The Profits and Perils of Supplying to Wal-Mart
September 30, 2009 Leave a comment
The world’s biggest retailer works with thousands of small suppliers on a regular basis. But landing a contract comes with downsides worth considering before applying
When Taunya Painter worked as a senior corporate counsel for Wal-Mart (WMT), she noticed that many of the small suppliers that wanted contracts with the world’s biggest retailer, known for pressuring suppliers to cut prices, hadn’t done all their homework. Few fully understood what they would be signing and few took advantage of Wal-Mart’s supplier development team, a free resource designed to help less-experienced suppliers forge enduring relationships with managers and buyers. (Other large retailers, including Home Depot (HD), Best Buy (BBY), and Ace Hardware have in-house teams meant to serve similar purposes.) Painter, who worked for the mega-retailer from 2002 to 2007, says more of the entrepreneurs she dealt with might have managed to secure and renew contracts if they had familiarized themselves with these two pieces of the supplier-retailer puzzle.
While there are more pieces to the puzzle, by taking the time at first to understand what the contract entails, a potential supplier can determine whether or not it even makes sense to try to become one of Wal-Mart’s 57,000 U.S. suppliers. The contract, commonly known as the vendor agreement, outlines the mechanics of how the supplier and retailer will work together. The agreement generally addresses sales and delivery timeframe, arbitration, and termination rights, and liability. As a rule, Wal-Mart uses a non-negotiable boilerplate. Charley Moore, CEO and founder of legal service RocketLawyer.com, says this means potential suppliers can study similar contracts online before meeting with the buyer.
§
> **Tasks to perform**:
- a) Extract the passage of the article on supplying to Wal-Mart between "While there are" and "with the buyer.", inclusive.
- b) Continue the article on supplying to Wal-Mart, starting right after its final sentence.

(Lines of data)
§
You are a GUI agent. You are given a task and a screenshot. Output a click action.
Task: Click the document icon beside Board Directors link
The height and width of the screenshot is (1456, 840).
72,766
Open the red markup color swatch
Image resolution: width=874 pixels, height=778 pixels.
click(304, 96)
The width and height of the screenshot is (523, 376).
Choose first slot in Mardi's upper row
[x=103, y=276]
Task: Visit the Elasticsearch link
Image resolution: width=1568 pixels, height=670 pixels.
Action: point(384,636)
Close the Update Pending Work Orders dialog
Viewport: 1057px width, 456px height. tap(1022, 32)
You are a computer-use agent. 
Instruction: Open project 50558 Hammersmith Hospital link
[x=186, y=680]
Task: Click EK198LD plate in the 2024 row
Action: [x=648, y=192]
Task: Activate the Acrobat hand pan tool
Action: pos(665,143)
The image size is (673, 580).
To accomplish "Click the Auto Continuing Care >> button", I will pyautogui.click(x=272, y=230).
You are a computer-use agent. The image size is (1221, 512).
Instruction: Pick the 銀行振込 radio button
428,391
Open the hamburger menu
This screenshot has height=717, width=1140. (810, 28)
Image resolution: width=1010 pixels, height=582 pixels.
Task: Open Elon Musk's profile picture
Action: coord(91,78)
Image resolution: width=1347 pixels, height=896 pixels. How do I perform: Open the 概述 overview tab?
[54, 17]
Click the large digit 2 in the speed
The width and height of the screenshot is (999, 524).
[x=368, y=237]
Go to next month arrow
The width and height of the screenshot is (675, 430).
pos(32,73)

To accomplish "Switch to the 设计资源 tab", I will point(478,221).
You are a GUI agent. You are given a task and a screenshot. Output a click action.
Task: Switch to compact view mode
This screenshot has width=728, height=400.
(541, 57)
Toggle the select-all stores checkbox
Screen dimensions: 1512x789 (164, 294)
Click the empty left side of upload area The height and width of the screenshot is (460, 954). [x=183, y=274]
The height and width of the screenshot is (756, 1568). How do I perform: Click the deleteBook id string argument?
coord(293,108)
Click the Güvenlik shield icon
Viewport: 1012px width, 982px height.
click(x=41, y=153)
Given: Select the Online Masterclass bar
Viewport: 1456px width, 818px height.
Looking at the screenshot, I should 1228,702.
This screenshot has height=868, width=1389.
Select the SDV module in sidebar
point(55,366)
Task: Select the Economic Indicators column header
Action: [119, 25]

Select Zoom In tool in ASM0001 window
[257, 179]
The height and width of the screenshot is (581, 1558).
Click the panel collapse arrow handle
§
> **The results**:
- a)
While there are more pieces to the puzzle, by taking the time at first to understand what the contract entails, a potential supplier can determine whether or not it even makes sense to try to become one of Wal-Mart’s 57,000 U.S. suppliers. The contract, commonly known as the vendor agreement, outlines the mechanics of how the supplier and retailer will work together. The agreement generally addresses sales and delivery timeframe, arbitration, and termination rights, and liability. As a rule, Wal-Mart uses a non-negotiable boilerplate. Charley Moore, CEO and founder of legal service RocketLawyer.com, says this means potential suppliers can study similar contracts online before meeting with the buyer.

- b)
Wal-Mart generally starts out smaller suppliers in a local market, delivering goods to up to 50 stores, as a test run. If the supplier provides a high-selling product and proves reliable, it might be considered for national distribution. Bruce Zutler, CEO and co-founder of MCI Products Group, a New York-based company that specializes in new product development and overseas sourcing, recommends small suppliers think of the test-run as the time to prove they are capable. “If you have a good product and you strengthen their sales, then the buyer will stay with you,” says Zutler.
Broad Customer Base a Must
But suppliers should know that Wal-Mart will only work with suppliers that can prove three-quarters of their business comes from entities other than Wal-Mart, per Wal-Mart policy. After proving that, the key to impressing a buyer is to show understanding of the potential market, says Theresa Barrera, vice-president of supplier diversity for Wal-Mart. “What sets some of these smaller suppliers apart is being innovative and knowing what sells in their regions.”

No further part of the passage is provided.